From the entries that follow, reproduce exactly and only the lines from the line with "Click the 立即缴费 button" to the line with "Click the Feedback", endpoints included.

****************

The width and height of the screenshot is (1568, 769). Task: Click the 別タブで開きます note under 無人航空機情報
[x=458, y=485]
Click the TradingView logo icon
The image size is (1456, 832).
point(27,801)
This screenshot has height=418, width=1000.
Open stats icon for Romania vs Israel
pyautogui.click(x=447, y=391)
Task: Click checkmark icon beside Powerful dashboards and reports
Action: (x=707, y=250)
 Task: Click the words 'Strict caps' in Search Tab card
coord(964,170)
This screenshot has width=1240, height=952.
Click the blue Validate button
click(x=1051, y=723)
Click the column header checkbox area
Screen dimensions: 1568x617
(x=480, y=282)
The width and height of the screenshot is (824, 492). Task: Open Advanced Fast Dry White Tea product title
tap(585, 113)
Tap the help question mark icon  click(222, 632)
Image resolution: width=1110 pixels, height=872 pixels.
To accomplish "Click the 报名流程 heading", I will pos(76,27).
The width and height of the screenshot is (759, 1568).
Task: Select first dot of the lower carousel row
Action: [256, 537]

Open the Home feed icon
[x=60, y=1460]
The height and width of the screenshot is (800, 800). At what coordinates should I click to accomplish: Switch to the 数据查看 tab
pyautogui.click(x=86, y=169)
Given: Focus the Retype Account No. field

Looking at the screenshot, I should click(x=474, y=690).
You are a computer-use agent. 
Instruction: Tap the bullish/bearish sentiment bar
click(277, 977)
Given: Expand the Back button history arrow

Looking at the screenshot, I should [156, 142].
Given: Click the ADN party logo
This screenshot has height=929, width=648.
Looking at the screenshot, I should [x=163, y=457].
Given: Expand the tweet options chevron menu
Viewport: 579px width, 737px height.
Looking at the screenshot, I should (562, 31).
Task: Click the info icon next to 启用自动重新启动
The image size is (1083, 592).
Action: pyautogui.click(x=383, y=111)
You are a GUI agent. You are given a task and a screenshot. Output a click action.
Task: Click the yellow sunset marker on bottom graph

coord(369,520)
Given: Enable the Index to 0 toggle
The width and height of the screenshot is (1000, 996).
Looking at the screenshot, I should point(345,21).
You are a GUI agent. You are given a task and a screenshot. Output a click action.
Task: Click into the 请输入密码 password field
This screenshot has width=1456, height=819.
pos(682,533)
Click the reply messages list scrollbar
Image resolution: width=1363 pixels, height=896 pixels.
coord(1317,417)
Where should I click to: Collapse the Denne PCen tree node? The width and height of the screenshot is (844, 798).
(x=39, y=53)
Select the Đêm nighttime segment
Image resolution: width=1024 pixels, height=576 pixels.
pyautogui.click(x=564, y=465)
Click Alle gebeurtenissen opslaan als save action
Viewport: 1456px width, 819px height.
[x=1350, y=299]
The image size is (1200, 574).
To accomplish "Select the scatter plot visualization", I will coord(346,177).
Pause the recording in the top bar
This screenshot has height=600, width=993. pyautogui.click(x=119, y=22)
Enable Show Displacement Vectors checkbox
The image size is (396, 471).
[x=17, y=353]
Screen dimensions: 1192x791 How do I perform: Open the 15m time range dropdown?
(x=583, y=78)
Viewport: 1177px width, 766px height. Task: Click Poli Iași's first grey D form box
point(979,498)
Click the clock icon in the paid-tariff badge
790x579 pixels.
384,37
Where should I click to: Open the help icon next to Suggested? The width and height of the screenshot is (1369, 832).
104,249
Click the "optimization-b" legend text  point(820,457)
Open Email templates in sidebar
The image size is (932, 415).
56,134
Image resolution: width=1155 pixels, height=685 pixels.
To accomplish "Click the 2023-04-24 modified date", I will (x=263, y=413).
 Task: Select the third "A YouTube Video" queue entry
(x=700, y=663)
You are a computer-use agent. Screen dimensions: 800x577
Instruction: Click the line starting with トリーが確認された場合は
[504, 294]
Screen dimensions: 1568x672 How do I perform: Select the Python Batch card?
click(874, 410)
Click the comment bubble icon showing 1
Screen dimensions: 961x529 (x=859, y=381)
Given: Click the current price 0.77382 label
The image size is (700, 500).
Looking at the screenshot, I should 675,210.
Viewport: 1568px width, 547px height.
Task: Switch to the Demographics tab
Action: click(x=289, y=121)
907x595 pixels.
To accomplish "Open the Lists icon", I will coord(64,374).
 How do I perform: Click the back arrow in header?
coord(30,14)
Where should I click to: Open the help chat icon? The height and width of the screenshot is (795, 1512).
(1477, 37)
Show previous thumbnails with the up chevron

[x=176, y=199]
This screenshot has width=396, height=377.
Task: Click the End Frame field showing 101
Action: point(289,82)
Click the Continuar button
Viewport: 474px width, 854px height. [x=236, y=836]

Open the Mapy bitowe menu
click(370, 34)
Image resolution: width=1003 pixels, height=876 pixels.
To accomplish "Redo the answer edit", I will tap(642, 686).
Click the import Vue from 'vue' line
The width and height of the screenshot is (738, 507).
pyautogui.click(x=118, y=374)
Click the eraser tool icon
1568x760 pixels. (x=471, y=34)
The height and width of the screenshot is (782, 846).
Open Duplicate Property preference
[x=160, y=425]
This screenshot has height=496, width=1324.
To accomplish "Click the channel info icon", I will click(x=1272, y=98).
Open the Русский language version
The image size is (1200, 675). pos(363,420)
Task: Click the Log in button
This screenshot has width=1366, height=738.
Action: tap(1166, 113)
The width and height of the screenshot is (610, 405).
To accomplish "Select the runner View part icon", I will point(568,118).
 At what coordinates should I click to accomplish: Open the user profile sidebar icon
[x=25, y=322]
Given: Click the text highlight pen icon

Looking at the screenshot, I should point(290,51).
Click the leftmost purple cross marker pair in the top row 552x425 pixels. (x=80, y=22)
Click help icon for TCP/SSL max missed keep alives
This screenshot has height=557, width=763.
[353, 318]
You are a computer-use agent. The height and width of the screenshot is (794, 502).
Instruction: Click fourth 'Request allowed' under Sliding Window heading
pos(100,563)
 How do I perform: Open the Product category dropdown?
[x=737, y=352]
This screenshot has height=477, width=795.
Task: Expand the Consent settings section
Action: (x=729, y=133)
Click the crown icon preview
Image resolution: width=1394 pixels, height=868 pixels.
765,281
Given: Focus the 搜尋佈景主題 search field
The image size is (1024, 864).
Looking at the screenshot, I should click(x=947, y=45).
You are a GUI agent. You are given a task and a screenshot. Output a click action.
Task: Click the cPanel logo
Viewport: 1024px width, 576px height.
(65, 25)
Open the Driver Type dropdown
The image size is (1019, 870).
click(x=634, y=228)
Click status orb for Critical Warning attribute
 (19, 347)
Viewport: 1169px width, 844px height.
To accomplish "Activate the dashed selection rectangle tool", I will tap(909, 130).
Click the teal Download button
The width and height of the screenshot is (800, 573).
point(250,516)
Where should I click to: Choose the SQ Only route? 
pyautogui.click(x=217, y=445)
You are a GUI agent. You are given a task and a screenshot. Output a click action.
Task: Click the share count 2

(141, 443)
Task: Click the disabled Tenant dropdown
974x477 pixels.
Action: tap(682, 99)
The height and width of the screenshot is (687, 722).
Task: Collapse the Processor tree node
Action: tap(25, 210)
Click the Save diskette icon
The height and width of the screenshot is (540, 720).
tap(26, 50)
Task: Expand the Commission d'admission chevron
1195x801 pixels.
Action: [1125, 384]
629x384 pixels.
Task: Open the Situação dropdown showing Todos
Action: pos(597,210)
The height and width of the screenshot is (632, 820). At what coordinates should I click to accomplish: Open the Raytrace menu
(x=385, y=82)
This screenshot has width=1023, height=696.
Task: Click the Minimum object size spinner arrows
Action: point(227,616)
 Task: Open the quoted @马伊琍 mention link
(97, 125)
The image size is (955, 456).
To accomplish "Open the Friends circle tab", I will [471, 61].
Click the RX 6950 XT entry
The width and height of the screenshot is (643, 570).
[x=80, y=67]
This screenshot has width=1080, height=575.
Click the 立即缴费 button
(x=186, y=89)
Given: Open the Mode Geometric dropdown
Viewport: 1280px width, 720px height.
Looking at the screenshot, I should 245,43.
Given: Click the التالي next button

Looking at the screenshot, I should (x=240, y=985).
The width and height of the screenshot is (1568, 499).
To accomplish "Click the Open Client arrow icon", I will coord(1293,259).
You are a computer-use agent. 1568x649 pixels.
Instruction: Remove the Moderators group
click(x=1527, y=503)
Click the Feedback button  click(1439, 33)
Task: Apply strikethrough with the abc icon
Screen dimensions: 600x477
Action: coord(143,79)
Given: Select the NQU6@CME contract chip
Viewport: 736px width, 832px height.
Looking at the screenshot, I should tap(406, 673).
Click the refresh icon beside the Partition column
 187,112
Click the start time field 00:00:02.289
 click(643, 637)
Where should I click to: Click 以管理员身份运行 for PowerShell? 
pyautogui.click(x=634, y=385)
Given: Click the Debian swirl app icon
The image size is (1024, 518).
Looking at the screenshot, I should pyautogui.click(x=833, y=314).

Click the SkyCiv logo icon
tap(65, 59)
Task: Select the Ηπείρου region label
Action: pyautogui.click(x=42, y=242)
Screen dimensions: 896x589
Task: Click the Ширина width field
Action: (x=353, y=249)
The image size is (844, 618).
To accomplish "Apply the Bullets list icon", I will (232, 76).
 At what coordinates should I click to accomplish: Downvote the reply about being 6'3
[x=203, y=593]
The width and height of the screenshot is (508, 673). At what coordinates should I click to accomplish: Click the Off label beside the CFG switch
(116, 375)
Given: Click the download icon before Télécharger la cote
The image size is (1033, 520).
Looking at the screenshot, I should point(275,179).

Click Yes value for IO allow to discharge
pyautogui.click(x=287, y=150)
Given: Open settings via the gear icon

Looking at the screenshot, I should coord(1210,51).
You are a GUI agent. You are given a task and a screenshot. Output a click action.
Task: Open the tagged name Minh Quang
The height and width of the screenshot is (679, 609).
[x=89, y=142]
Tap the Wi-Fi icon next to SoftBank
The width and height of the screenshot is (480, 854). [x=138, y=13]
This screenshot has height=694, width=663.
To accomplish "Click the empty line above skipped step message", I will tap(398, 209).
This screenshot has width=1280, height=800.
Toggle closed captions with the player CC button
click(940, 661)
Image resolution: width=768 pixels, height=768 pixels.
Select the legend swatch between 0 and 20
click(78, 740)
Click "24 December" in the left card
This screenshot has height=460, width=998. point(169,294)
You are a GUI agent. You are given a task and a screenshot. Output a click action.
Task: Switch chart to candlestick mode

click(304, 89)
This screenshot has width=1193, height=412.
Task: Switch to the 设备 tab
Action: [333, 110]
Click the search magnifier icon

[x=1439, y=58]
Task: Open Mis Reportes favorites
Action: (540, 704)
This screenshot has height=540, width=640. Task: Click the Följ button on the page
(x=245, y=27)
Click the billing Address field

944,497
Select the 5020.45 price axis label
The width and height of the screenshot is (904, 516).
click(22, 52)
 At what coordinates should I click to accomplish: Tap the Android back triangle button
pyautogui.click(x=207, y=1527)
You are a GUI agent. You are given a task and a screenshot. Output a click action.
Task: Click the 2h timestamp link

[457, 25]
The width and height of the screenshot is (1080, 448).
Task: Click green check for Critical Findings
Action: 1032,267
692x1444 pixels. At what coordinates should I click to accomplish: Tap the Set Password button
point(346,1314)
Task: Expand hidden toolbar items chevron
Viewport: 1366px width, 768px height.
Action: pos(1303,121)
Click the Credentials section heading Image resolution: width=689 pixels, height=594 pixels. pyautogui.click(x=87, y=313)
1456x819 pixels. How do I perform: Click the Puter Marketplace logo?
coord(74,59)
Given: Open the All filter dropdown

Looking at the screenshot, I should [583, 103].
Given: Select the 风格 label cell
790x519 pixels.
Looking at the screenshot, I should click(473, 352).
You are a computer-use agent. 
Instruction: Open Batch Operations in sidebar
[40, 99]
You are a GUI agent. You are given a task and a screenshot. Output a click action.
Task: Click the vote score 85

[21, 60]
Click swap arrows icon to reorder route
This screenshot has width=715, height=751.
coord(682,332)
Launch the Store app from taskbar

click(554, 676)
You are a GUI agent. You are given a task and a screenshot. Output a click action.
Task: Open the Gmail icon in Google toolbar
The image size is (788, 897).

****************

◆ Task response
Click the 立即缴费 button
(x=186, y=89)
Given: Open the Mode Geometric dropdown
Viewport: 1280px width, 720px height.
Looking at the screenshot, I should 245,43.
Given: Click the التالي next button

Looking at the screenshot, I should (x=240, y=985).
The width and height of the screenshot is (1568, 499).
To accomplish "Click the Open Client arrow icon", I will coord(1293,259).
You are a computer-use agent. 1568x649 pixels.
Instruction: Remove the Moderators group
click(x=1527, y=503)
Click the Feedback button  click(1439, 33)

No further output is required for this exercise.